Experiments were carried out to examine the influences of lipid treatments on the fertilizing ability of rabbit spermatozoa. In vitro insemination of tubal oocytes with in vivo-capacitated sperm resulted in fertilization (IVF) of 81% of the oocytes (38/47) and in vitro development to the morula or blastocyst stage of 92% (35/38) of the embryos within 72 to 96 h. Treatment of capacitated sperm with cholesterol (Ch, up to 100 micrograms/ml) did not reduce the proportion of oocytes fertilized (fertilization rate, 100%, 8/8). Cholesterol-3-sulfate (Chs) at concentrations of 100 and 1,000 micrograms/ml significantly (p less than 0.001) decreased fertilization rates to 13.6% (8/59), and 3.5% (1/29), respectively.
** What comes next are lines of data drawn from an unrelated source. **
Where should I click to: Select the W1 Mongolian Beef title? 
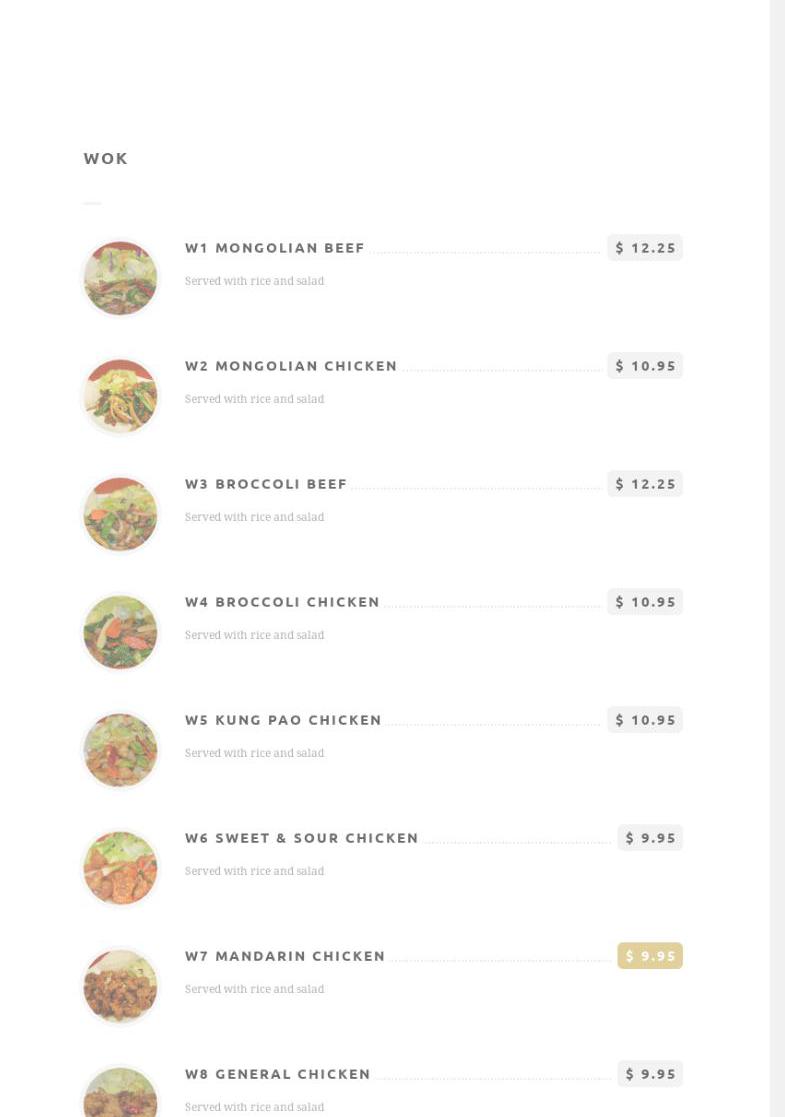click(x=274, y=248)
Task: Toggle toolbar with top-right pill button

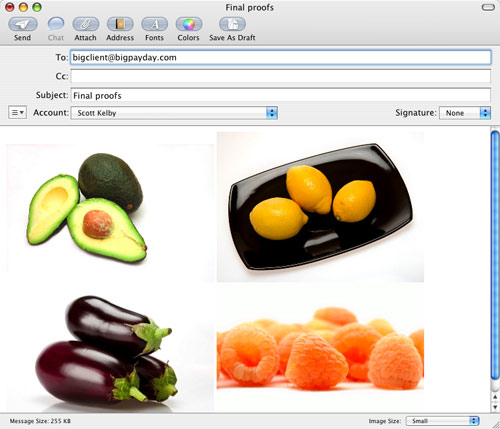Action: (x=488, y=7)
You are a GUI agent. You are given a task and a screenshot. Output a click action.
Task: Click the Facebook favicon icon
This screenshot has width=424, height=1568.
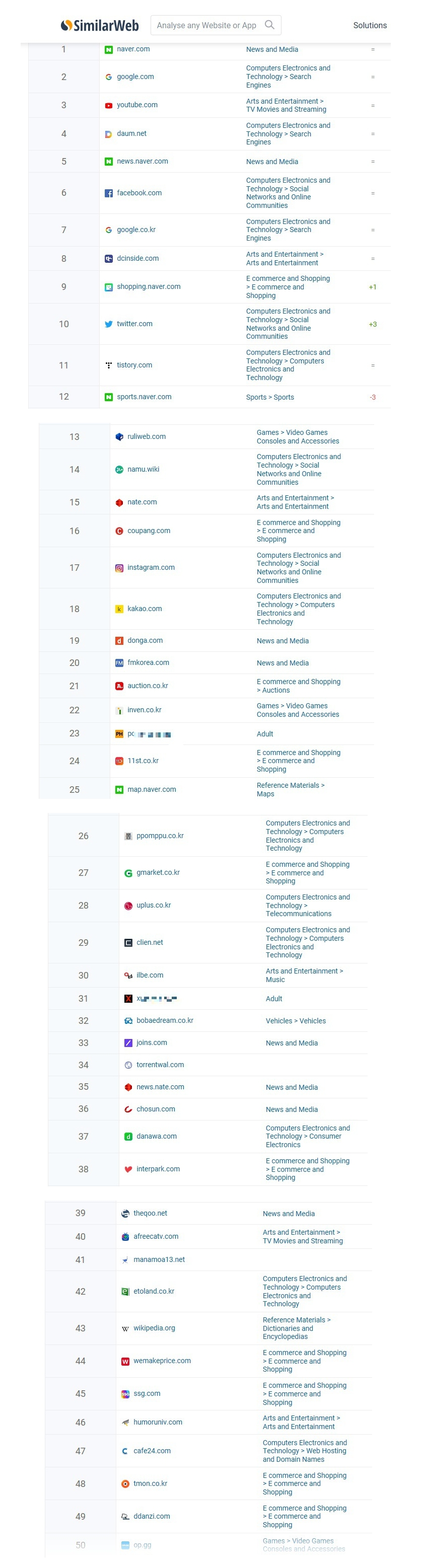tap(108, 194)
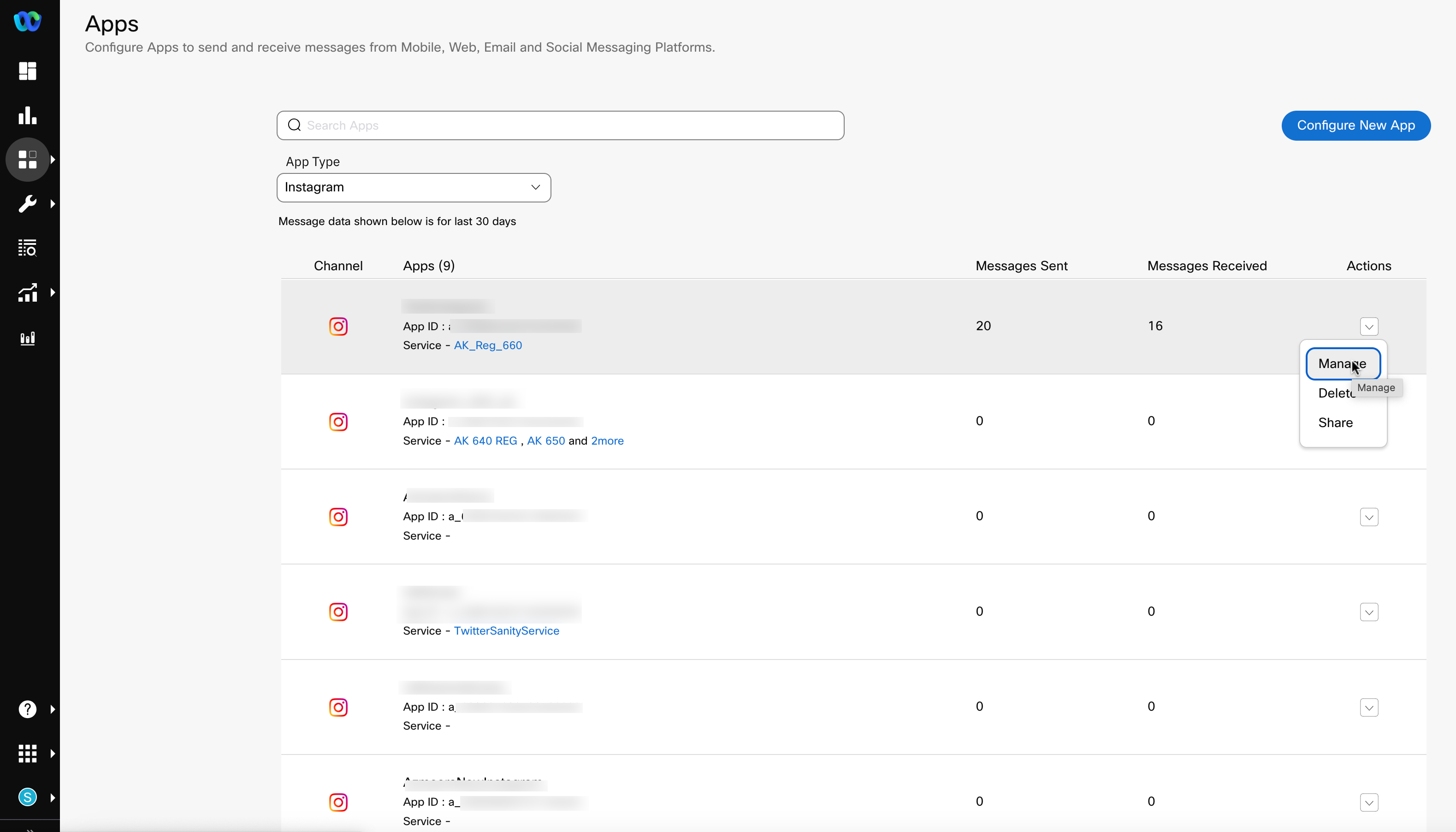1456x832 pixels.
Task: Expand the first Instagram app row
Action: tap(1369, 326)
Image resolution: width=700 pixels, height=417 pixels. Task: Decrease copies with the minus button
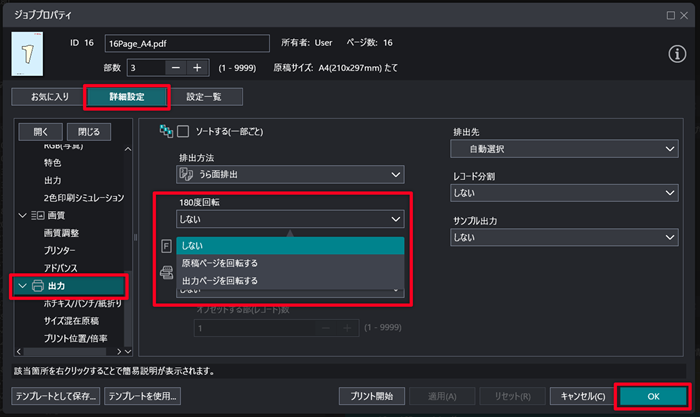pos(175,67)
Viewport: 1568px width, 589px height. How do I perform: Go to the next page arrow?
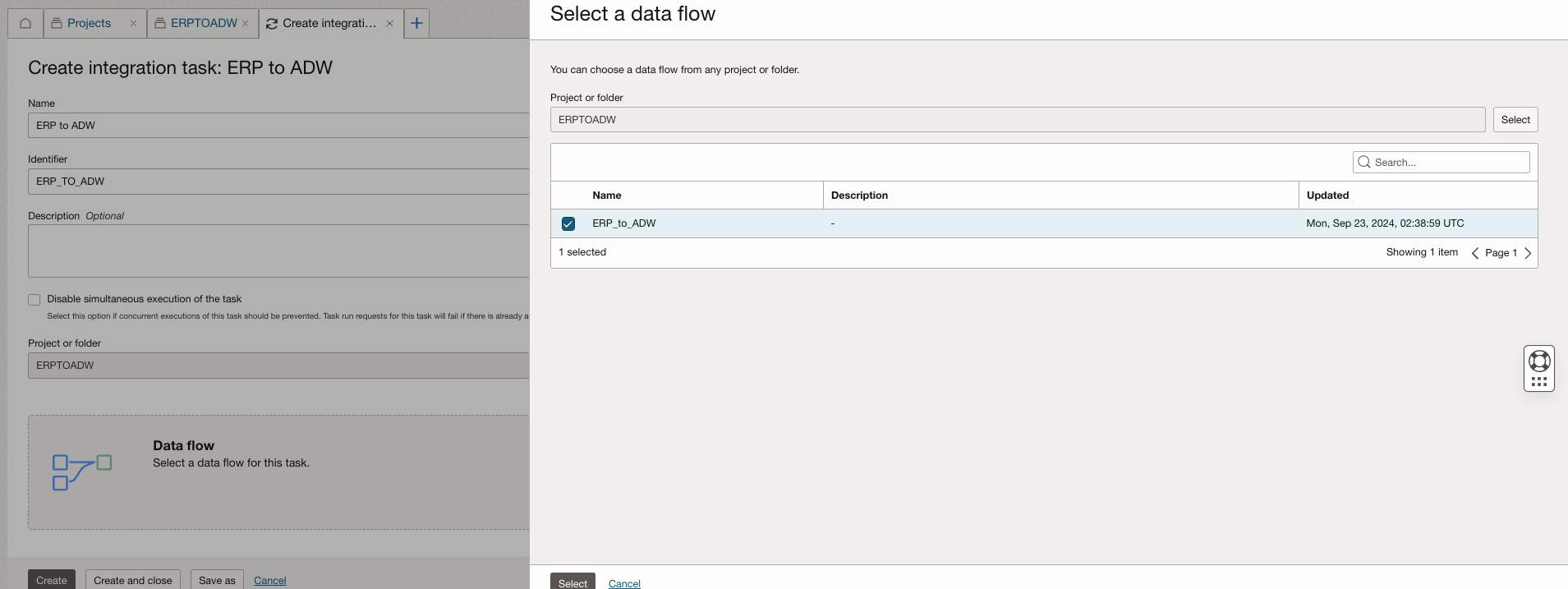click(1528, 253)
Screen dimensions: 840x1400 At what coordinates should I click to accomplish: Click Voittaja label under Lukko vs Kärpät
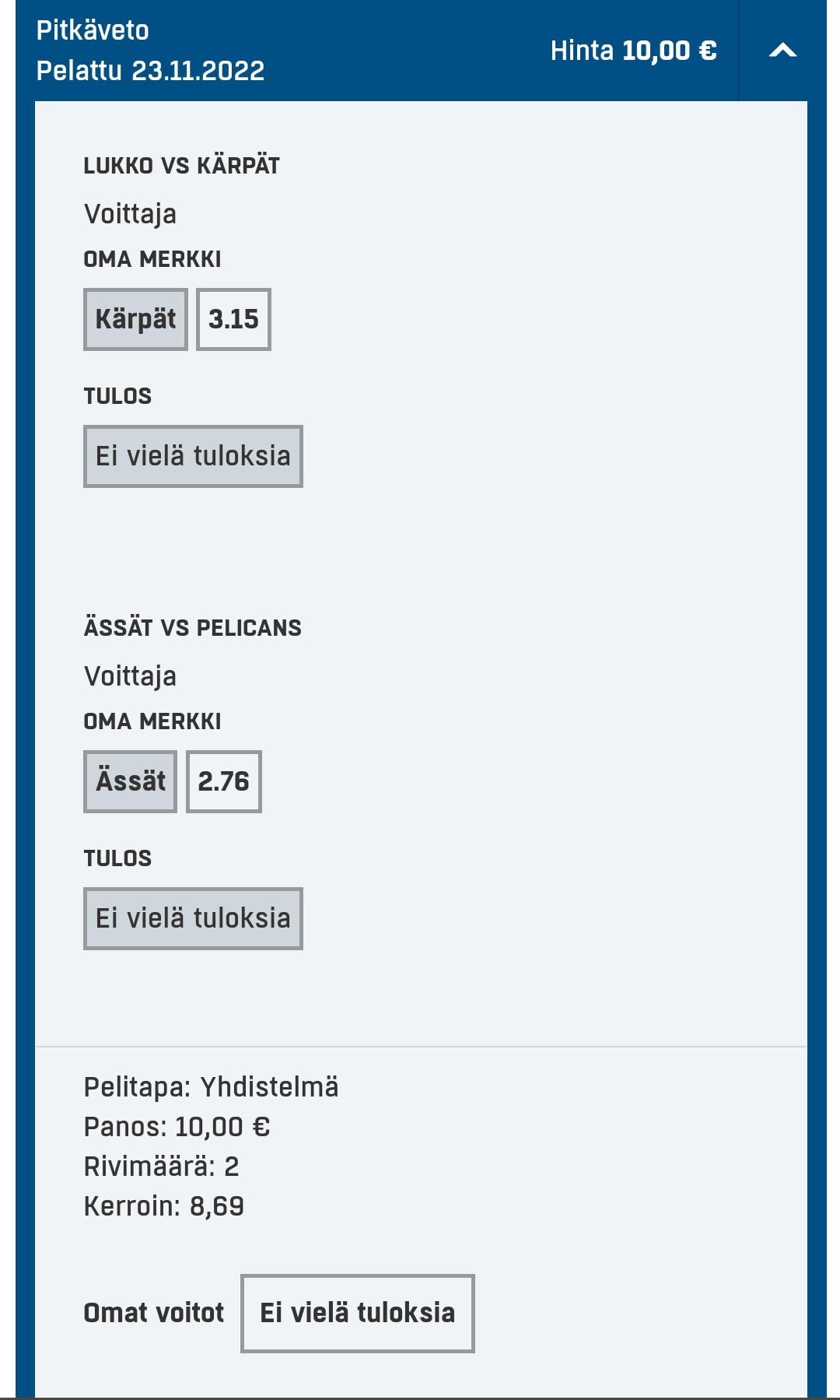[x=130, y=214]
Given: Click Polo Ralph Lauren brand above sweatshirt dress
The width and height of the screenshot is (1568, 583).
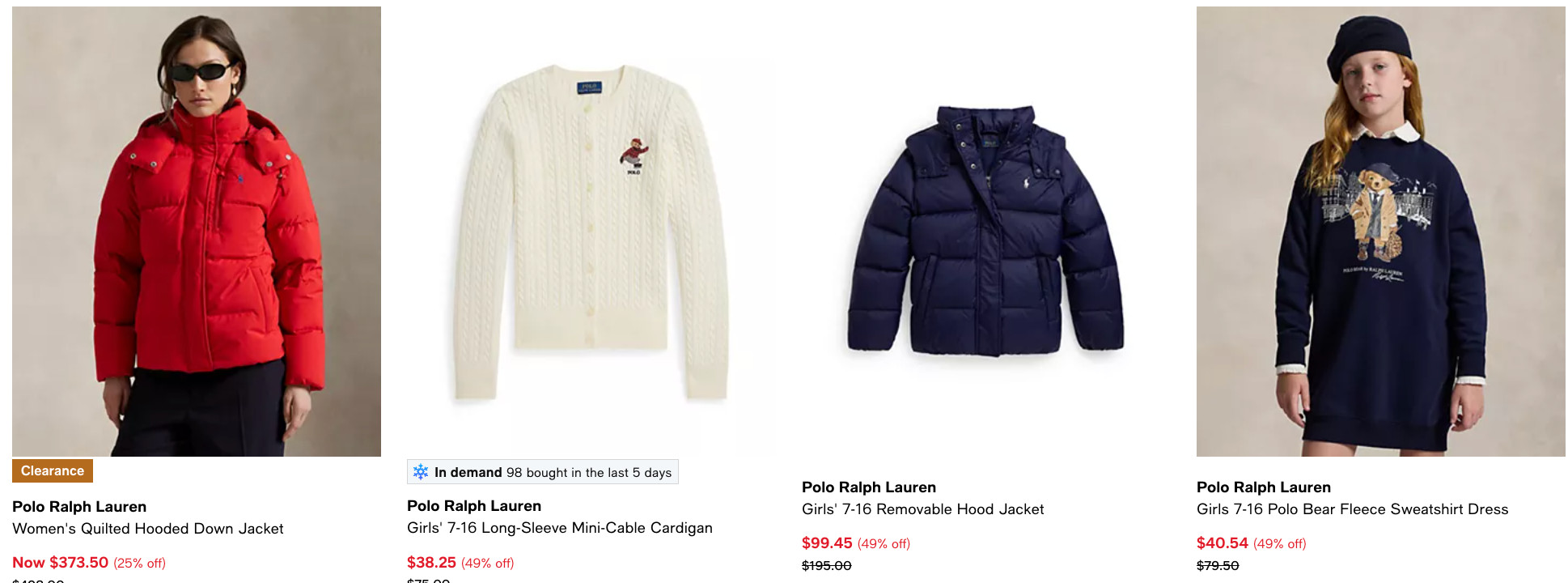Looking at the screenshot, I should [1264, 487].
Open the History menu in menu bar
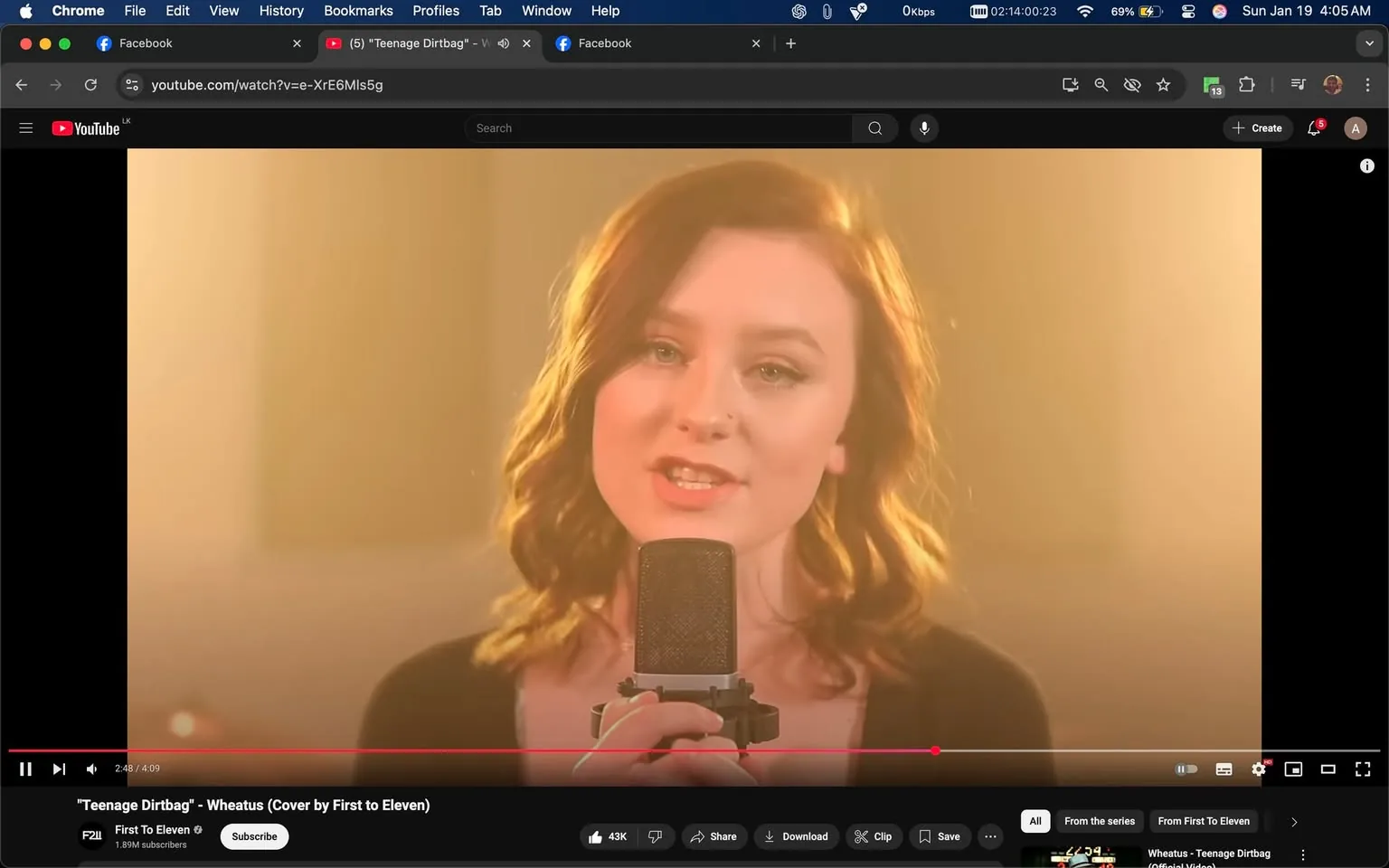The width and height of the screenshot is (1389, 868). click(x=281, y=11)
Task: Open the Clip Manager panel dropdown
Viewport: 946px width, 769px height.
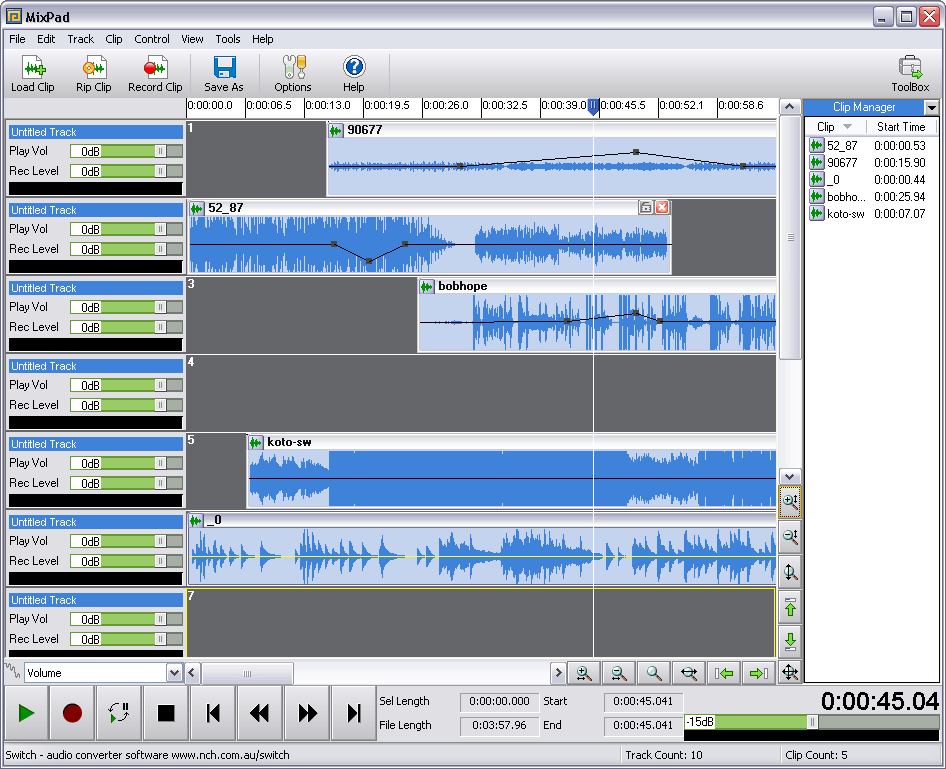Action: click(x=930, y=107)
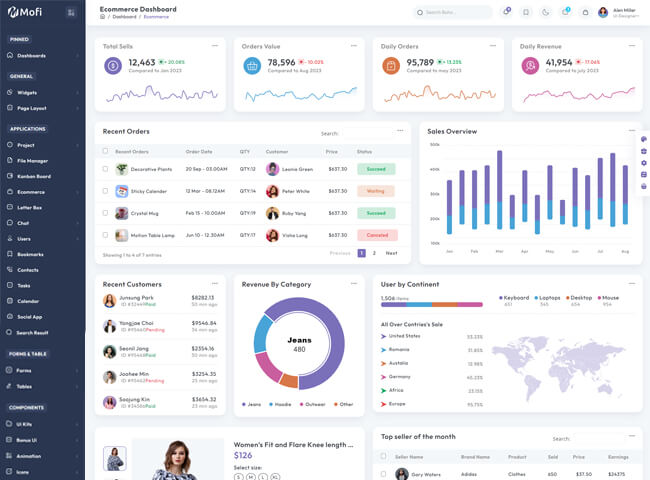Select all orders via header checkbox

(x=106, y=151)
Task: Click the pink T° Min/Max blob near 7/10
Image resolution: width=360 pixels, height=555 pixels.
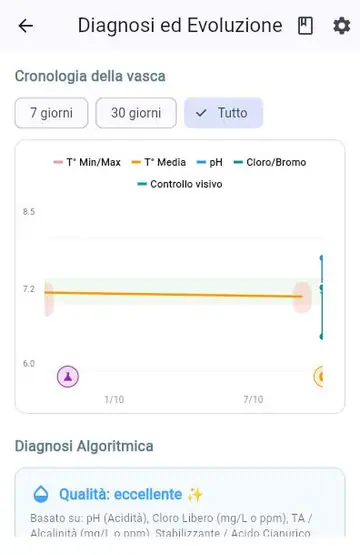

Hypercholesterolemic serum (HChS, 1295 mg cholesterol/dl vs. 45 +/- 18 mg/dl in normal serum), incubated for 2 h with in vivo-capacitated sperm, did not inhibit fertilization. However, a decreasing trend in fertilization was associated with increasing levels of HChS cholesterol. ChS effectively inhibited the fertilizing ability of capacitated sperm (p less than 0.05) compared to control, Ch, and HChS. In another experiment the use of ChS at 100 micrograms/ml significantly (p less than 0.05) reduced the fertilization rate from 56.6% (30/53) to 14.3% (7/49). When a phospholipid-enriched serum medium was added to sperm treated with 100 micrograms ChS/ml, the fertilization rate was 57.7% (23/40), which was not significantly (p less than 0.05) different from the fertilization rate of sperm not treated with ChS (56.6%, 30/53). These data suggest that rabbit sperm fertilizing ability can be reversibly inhibited by cholesterol sulfate.